The Myth about Icing!
Picture it. You’re running down the field, court…whatever or your kids are playing outside in the backyard and one of them twists their knee or maybe you just turn your ankle stepping off of the curb.
So many of us have been raised with the belief that the very first thing you need to do is grab a bag of ice and put it where it hurts.
Mom told us to do this. Dad told us to do this. Doctors told us to do this. If you played high school or college sports the team athletic trainer told you to do this. What if I told you that everyone of them is wrong? Does that sound ridiculous?
Dr. Gabe Mirkin, who first mentioned R.I.C.E. in his 1978 publication, The Sportsmedicine Book, is the godfather of the ice age, and brought the practice of icing to the masses. R.I.C.E. stands for Rest, Ice, Compression & Elevation. He came up with the concept of R.I.C.E. for injuries to promote healing and shorten recovery time.
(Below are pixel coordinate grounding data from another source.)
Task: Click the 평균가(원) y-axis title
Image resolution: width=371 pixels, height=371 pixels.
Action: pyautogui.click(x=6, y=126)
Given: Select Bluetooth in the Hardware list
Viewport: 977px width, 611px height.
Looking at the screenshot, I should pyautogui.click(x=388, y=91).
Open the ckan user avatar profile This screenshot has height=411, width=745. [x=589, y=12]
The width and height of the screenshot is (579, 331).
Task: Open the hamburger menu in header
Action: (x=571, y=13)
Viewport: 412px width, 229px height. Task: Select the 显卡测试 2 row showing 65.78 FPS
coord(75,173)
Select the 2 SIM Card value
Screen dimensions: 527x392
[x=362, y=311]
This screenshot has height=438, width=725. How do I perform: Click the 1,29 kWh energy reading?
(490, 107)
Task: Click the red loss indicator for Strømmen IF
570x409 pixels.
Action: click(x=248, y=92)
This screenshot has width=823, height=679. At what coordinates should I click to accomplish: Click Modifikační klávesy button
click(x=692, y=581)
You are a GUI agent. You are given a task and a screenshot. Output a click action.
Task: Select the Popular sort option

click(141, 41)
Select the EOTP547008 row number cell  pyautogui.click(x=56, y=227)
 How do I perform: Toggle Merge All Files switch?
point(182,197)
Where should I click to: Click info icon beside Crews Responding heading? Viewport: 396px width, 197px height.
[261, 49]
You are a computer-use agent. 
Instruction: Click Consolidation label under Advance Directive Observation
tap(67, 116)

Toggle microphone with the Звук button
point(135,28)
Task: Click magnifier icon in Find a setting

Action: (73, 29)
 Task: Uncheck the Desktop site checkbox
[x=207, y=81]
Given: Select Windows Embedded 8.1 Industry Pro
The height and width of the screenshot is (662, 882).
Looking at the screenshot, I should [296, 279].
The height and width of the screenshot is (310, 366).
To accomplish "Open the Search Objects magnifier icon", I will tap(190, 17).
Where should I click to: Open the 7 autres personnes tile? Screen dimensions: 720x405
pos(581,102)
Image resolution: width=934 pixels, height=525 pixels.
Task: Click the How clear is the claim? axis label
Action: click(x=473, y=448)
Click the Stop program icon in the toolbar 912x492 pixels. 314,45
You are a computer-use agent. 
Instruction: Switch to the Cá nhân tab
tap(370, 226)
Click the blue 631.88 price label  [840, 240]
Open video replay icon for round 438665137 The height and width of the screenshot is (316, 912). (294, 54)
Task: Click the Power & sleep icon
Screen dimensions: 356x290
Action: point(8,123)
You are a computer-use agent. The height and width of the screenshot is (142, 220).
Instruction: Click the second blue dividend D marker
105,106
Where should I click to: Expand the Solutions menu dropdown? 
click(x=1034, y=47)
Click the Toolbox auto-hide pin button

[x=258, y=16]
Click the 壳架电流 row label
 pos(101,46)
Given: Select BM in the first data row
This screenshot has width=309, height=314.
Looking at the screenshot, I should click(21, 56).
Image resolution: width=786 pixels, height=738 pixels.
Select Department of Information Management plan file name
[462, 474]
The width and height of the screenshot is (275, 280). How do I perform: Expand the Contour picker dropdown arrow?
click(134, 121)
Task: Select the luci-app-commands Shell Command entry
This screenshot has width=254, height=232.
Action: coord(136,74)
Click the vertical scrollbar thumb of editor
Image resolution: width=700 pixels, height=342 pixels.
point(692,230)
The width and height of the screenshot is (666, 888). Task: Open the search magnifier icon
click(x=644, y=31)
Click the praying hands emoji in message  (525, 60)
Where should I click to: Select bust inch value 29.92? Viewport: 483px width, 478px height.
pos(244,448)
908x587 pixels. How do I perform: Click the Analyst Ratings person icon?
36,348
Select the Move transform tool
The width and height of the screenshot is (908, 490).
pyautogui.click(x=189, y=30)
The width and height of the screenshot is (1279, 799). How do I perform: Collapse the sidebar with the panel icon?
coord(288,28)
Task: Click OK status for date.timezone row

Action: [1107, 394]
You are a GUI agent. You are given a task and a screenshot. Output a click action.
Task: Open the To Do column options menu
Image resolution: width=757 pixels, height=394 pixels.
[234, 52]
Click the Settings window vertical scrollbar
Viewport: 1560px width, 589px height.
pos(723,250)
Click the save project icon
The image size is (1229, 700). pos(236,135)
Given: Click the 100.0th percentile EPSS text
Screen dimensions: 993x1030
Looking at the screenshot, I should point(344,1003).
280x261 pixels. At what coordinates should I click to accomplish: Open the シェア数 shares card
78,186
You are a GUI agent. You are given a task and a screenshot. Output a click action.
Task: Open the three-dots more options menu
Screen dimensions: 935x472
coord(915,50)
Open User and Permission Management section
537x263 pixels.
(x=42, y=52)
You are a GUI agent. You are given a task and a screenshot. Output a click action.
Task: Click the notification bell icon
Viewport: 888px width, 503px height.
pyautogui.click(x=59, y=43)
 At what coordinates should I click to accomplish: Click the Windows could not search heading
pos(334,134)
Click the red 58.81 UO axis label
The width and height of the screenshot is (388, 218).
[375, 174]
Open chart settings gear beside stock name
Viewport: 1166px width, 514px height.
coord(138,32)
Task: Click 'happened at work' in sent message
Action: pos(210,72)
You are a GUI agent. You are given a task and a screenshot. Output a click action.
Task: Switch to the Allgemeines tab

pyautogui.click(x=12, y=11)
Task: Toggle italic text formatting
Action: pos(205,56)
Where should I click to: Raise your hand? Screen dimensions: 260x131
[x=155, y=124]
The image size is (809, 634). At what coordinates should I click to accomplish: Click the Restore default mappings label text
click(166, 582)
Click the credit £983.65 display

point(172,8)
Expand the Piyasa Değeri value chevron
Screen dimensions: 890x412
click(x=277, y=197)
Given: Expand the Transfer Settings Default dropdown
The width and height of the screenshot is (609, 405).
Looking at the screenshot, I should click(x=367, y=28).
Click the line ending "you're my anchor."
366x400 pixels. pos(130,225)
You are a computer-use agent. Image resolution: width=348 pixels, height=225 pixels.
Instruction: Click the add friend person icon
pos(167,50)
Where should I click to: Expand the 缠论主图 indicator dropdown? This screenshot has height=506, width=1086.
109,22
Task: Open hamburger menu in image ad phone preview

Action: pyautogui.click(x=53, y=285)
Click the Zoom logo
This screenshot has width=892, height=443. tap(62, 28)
It became the standard for the medical field, sport science and mom‘s kitchen.
Harvard-educated and a practicing clinician for over 50 years, Mirkin shook the sports medicine world on March 16, 2014, when he posted an article on his website admitting that he’d been wrong all along, particularly about the use of ice for treating injuries. The reason for this is that when you apply ice to an injured area it causes the blood vessels to constrict. This constriction stops or slows the hormones and enzymes necessary to begin the healing process. Ice does not speed recovery time it makes recovery take longer.
A better method for managing injury and for promoting the healing process is the C. & E. portions of R.I.C.E., compression and elevation as well as the opposite of rest…movement. Movement within reason.
Elevation helps drain the lymph fluid which contains damaged cells out of the area. This makes room for white blood cells to enter the area which is necessary for healing. Compression will momentarily cut off blood flow which will slow swelling, but more importantly, when released the pressure will actually drive blood into the injured area which will push the damaged tissues out of the injured area and bring the necessary healing agents in. This cycle of moving dead tissue out and bringing fresh blood in speeds healing.
Elevation is one way to drain the lymphatic system…movement is the other. In fact our bodies are developed to use muscular contraction as the mechanism that pushes the lymph fluid, which contains the damaged tissues, out of the injured area so it can be processed by the lymph nodes. So all along the way muscular contraction and arterial (arteries) contraction push the lymph fluid toward the nodes to be processed. For instance even with an injured joint you would keep the joint immobilized so you don’t further injure it and elevate it above the heart while periodically doing isometric contractions of the muscles nearby to stimulate healing.
The only benefit you gain from placing ice on an injury is that it numbs the nerves in the area and decreases the amount of pain that you’re experiencing.
I hope you don’t get injured in the future… but if you do put down the ice and remember to compress, elevate and move.